Suatu pagi, Gwen pernah ikut ke gym dan mendapati Raymon sedang push-up. Pemandangan itu benar-benar tidak masuk akal.
Perutnya terbentuk sempurna, seperti sesuatu yang biasanya hanya ada setelah edit foto. Sejak saat itu, Gwen mulai bangun jam tujuh supaya bisa sampai di gym jam delapan, lalu sarapan sambil menonton Raymon latihan.
Sejak rutinitas itu dimulai, Raymon jarang bisa menyelesaikan satu sesi latihan penuh karena Gwen sering menyeretnya kembali ke kamar. Dia tidak bisa menahan diri. Melihat Raymon berolahraga membuatnya terangsang. Raymon juga tidak pernah protes, jadi dia menganggap itu bukan masalah.
Namun, dua minggu terakhir Raymon terlihat murung. Gwen yakin itu karena dia belum menemukan apa yang dia cari di rekaman-rekaman itu. Gwen tidak pernah bertanya detailnya, tapi dia punya firasat sendiri.
Dia merasakan bibir Raymon menyentuh tengkuknya, lalu kecupan di bahu.
“Belum ada,” jawab Raymon.
“Kamu yakin paman kamu yang coba bunuh kamu?” tanya Gwen.
Jari Raymon yang tadi menyentuh lehernya langsung berhenti.
“Nebak itu gak susah, Raymon.”
“Iya. Makanya aku gak mau kamu dekat-dekat dia, kecuali ada aku.”

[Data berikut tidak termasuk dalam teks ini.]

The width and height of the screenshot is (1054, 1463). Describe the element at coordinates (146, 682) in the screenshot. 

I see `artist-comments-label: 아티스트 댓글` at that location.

“Dia mau ngapain aku? aku ini... bukan siapa-siapa.”
Yang sebenarnya ingin Gwen katakan adalah, dia akan pergi dalam beberapa bulan lagi. Tapi kata-kata itu tidak keluar. Terlalu sakit untuk dipikirkan, jadi dia memilih mengabaikannya. Dia memang sangat ahli dalam menghindari hal-hal yang tidak ingin dia hadapi.
“Kamu istri aku. Nyakitin kamu sama aja nyakitin aku.”
Ya. Membunuh istri seorang Presiden jelas bukan langkah cerdas di mata orang-orang di sekitarnya.
“Aku bakal hati-hati.”
“Bagus.”
Raymon mencium bahunya lagi.
“Simpan itu di kulkas. Ganti baju. aku ajak kamu ke Ural.”
“Gunung itu?”
“Salah satu klub aku.”
“Salah satu...” Gwen menoleh dan tertawa. “Gila.”
“Kenapa?”
“Dia selalu bilang aku harus nikah sama orang kaya. Sama lulusan ekonomi, berhenti gigit kuku, sama ngecat rambut jadi pirang.”
“Rambut kamu gak bakal kamu apa-apain.”
“Kamu gak suka cewek pirang?”
“Udah gak.” Raymon mendekat sampai hidung mereka bersentuhan. “Ganti baju.”
“Pakai dress hitam?”
“Kalau kamu masih mau keluar dari ruangan ini, jangan.”